Stated task:
From the Photoshop animated-background tutorial below, copy word for word the passage that opens with the words "STEP ONE: In" and closes with "to Smart Object.".

Selected passage:
Digital Video Solutions
Last issue, I showed how to create an After Effects-like animation in Photoshop Extended that involved playing video inside the graphic of an iPhone. For that technique, I used a background animation clip that I’d created in Photoshop CS3. Since then, readers have been asking how they can make their own animated background—what filters to use, etc. So, I thought that would make a good tutorial for this “Digital Video Solutions” column.
While I’ll use a specific set of filters in this tutorial, you’ll find that using any of the Render choices under the Filter menu and combining them with at least one choice from the Distort folder will always yield interesting results. So, let’s begin.
STEP ONE: In Photoshop CS3 Extended, create a new document (File>New) at the size you want your final output to be (720×480 pixels in this example). In the Layers panel, this will give you a locked Background layer that you need to convert to a smart object: Click on the Layer menu, go under Smart Objects, and choose Convert to Smart Object.
STEP TWO: Double-click on the Smart Object icon that appears on the layer in the Layers panel to work “inside” that smart object. Next we’ll fill the smart object with 50% gray. Press Shift-Delete (PC: Shift-Backspace) to open the Fill dialog. Make sure Use: 50% Gray is selected then click OK.
STEP THREE: Press D to set your Foreground color to black, then go to the Filter menu and choose Render>Fibers. In the dialog, type in 15 for Variance and 10 for Strength. These low settings will give you smoother-looking fibers with more “white” areas. Click on the Randomize button until you see about a 50:50 ratio of black to white fibers in the Preview, then click OK.
STEP FOUR: Now we’ll add a motion blur (Filter>Blur>Motion Blur) with the following settings: Angle 90˚; Distance 100. Click
OK to close the dialog.
STEP FIVE: Press Command-Option-–(minus) (PC: Ctrl-Alt-–) to zoom out while keeping your window the same size. (You might also drag out one corner of your window for better visibility.)
Make sure your layer is unlocked. If it has a little padlock beside it in the Layers panel, then it’s locked, so double-click on the Background layer, rename it Layer 0, and click OK.
Now press Command-T (PC: Ctrl-T) to bring up Free Transform. In the Options Bar, change the Width to 200% and the Height to 1600%. Press Return (PC: Enter) twice to commit the transformation. This stretches your “fibrous” object vertically 1600% and creates slightly fatter strands of fibers.

Data shown:
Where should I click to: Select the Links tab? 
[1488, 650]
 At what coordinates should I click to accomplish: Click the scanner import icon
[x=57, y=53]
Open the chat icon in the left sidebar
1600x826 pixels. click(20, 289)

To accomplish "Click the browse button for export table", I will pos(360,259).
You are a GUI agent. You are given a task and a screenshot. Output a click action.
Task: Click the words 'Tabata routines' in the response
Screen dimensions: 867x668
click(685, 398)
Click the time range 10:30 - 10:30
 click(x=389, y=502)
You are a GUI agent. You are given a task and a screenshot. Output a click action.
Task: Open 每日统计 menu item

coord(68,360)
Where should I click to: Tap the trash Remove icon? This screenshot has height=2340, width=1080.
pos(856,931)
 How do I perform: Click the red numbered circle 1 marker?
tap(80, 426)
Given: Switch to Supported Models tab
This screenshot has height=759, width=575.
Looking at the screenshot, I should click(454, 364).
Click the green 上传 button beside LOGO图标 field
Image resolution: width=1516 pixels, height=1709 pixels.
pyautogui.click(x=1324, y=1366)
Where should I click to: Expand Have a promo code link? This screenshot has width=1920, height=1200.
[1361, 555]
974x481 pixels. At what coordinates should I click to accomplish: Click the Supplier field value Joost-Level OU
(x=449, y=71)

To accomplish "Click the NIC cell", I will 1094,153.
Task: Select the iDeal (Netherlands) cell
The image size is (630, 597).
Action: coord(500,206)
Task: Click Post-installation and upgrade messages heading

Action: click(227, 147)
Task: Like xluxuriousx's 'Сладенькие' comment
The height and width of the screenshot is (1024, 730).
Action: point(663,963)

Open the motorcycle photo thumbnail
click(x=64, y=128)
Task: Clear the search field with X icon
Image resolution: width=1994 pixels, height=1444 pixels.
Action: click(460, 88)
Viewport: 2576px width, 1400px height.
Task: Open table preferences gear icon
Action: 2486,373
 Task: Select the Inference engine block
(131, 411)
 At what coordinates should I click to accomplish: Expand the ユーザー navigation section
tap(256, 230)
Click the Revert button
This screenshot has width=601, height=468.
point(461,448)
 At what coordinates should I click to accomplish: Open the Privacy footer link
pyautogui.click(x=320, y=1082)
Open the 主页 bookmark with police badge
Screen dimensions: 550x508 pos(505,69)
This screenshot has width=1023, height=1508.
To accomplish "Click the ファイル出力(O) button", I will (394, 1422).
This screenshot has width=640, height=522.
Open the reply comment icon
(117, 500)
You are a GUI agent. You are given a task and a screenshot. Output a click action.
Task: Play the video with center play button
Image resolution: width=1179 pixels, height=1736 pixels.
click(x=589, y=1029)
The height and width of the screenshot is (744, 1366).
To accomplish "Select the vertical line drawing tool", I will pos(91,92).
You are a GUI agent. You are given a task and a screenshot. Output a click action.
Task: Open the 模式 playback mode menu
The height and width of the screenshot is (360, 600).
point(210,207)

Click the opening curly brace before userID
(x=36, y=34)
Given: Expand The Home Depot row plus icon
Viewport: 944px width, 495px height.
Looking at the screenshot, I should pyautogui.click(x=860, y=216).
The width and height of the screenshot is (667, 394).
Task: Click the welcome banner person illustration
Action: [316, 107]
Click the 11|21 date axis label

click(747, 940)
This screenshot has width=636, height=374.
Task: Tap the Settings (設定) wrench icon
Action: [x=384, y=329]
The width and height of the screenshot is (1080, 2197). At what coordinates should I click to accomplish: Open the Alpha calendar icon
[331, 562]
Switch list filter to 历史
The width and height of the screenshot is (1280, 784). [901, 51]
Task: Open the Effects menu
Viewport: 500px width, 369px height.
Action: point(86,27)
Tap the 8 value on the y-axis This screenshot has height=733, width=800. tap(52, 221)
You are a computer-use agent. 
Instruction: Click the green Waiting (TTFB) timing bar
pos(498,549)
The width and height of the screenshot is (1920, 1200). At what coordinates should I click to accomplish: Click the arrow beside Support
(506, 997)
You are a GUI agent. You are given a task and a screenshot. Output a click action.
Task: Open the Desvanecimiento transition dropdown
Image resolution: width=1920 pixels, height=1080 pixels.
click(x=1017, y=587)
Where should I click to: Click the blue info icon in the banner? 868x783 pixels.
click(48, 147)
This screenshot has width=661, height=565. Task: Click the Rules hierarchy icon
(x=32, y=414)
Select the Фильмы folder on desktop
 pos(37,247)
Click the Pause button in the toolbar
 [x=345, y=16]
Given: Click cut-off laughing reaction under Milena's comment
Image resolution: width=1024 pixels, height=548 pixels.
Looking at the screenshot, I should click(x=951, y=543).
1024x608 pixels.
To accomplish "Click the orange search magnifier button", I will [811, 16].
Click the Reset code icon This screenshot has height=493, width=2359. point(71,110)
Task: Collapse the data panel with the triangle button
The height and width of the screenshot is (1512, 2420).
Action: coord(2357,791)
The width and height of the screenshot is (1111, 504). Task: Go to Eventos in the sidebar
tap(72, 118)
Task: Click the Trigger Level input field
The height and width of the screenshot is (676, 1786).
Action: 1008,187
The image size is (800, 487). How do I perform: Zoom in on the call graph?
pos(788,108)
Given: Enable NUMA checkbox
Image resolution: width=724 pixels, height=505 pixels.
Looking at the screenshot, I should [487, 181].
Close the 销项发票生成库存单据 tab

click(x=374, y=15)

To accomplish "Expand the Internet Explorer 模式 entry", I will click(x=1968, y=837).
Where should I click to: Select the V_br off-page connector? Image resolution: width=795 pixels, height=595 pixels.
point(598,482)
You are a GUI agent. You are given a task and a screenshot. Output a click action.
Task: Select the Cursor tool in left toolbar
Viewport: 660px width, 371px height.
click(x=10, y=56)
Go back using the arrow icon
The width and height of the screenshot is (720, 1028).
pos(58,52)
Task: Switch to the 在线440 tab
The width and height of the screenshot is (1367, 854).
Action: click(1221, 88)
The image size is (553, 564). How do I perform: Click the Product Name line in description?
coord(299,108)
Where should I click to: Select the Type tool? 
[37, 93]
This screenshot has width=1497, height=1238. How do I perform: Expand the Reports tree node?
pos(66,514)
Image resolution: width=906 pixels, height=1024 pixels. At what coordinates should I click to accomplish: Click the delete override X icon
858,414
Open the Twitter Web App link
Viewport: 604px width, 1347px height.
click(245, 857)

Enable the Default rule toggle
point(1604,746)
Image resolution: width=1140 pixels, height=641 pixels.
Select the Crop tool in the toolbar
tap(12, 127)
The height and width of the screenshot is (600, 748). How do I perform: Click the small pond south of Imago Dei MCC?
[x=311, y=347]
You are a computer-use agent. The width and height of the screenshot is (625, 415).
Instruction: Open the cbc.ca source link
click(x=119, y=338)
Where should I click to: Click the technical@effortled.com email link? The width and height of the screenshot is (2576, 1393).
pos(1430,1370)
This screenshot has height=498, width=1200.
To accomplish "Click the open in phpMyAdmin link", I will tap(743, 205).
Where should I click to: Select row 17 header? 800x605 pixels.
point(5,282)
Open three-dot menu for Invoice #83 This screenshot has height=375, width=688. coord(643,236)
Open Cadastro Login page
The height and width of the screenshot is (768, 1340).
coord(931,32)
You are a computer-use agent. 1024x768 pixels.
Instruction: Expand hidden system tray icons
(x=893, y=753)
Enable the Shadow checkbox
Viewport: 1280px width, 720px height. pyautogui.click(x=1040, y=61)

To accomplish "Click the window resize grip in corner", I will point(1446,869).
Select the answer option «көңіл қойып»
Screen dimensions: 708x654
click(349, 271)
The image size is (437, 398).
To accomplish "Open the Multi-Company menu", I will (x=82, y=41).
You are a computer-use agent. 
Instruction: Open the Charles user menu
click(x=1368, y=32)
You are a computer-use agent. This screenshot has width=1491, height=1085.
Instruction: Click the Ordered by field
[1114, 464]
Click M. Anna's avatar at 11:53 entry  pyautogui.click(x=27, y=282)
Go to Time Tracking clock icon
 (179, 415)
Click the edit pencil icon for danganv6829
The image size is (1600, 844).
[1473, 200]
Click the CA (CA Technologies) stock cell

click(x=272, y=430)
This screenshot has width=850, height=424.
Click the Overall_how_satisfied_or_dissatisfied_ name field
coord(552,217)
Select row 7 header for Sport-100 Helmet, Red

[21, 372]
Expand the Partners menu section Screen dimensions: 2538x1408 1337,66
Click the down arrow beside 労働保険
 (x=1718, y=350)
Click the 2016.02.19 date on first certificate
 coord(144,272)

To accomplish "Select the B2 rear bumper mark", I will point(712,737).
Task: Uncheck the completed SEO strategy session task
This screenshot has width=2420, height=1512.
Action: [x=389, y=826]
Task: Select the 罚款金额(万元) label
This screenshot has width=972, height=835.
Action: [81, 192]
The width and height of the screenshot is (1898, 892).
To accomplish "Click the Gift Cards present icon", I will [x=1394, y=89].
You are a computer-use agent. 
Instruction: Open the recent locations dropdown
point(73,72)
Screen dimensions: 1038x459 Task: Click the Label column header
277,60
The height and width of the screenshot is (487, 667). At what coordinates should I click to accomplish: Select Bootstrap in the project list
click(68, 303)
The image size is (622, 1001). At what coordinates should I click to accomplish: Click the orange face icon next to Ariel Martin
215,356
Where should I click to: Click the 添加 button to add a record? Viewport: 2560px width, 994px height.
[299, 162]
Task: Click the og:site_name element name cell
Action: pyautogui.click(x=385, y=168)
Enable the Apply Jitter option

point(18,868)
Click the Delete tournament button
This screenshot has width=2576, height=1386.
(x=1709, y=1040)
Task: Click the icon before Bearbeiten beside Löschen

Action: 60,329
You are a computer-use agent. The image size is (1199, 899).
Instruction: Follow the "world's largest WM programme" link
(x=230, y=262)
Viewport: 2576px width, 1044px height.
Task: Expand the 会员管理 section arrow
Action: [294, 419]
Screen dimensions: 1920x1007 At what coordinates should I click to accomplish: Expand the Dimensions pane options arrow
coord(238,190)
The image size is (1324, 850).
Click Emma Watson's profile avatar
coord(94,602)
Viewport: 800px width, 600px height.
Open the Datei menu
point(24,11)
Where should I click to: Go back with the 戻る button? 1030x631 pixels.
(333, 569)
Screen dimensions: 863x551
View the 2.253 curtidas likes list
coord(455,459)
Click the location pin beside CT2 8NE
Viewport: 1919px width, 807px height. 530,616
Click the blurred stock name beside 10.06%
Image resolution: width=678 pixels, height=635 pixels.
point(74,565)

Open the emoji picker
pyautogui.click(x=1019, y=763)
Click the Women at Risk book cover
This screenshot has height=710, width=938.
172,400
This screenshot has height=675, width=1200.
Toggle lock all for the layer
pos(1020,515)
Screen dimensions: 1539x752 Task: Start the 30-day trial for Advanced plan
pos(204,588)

Result of the exercise:
STEP ONE: In Photoshop CS3 Extended, create a new document (File>New) at the size you want your final output to be (720×480 pixels in this example). In the Layers panel, this will give you a locked Background layer that you need to convert to a smart object: Click on the Layer menu, go under Smart Objects, and choose Convert to Smart Object.